TEXT SEGMENT
Egypt, Cyprus and Greece have condemned an “unlawful” bid by Turkey to drill for gas inside the Cypriot exclusive economic rights.
Cyprus, Greece and Egypt expressed “their grave concern over the current escalation within the maritime areas of the eastern part of the Mediterranean, condemning the continuing Turkish actions in the exclusive economic zone of Cyprus and its territorial waters, in violation of international law”.
President Abdel-Fattah el-Sissi hosted Cypriot President Nicos Anastasiades and Greek Prime Minister Kyriakos Mitsotakis in Cairo to discuss the formation of an energy-based alliance in the eastern Mediterranean.
In January, several eastern Mediterranean countries meeting in Cairo agreed to create a regional gas market, cut infrastructure costs and offer competitive prices in an effort to create a major energy hub supplying the affluent European market.

TASKS AND EXERCISES
[1] In the passage on the eastern Mediterranean gas dispute, who hosted the Cypriot president and the Greek prime minister in Cairo?
[2] Translate this sentence from the passage on the eastern Mediterranean gas dispute into Spanish: "President Abdel-Fattah el-Sissi hosted Cypriot President Nicos Anastasiades and Greek Prime Minister Kyriakos Mitsotakis in Cairo to discuss the formation of an energy-based alliance in the eastern Mediterranean."
[3] Continue the passage on the eastern Mediterranean gas dispute, starting after its last sentence.
The listing after this text has no part in this work.

RECORDED DATA

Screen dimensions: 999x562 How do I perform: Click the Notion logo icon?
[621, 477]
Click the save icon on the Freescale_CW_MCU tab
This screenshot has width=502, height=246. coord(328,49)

SOLVED TASKS
[1] President Abdel-Fattah el-Sissi hosted them.

[2] El presidente Abdel-Fattah el-Sissi recibió en El Cairo al presidente chipriota Nicos Anastasiades y al primer ministro griego Kyriakos Mitsotakis para debatir la formación de una alianza energética en el Mediterráneo oriental.

[3]
“Turkey’s unacceptable practices and drilling … are a blatant assault on the rights of the Cypriot Republic and the international law,” Anastasiades told the media.
Cyprus would use “all available diplomatic means to halt Turkey’s aggression”, he added.
El-Sissi said Turkey risked destabilising the region and “damage to the interests” of its nations.
Egypt hopes its strategic location between Asia and Africa, the Suez Canal and its pipeline network and two gas liquefaction terminals will help turn it into a trading and distribution hub.
Egypt and Turkey have had strained ties ever since the Turkish-backed Muslim Brotherhood government of Mohamed Morsi was toppled in 2013.
Ankara is also at odds with Cairo over maritime boundaries in the eastern Mediterranean.
Turkey says drilling for hydrocarbons in Cyprus’ territory is protecting its own interests and those of Turkish Cypriots, who make up around a fifth of the island’s population.
Ankara says a western area of the EEZ is part of its continental shelf and that hydrocarbon exploitation by Cyprus should not take place until the island has been reunited and resources can be shared amicably.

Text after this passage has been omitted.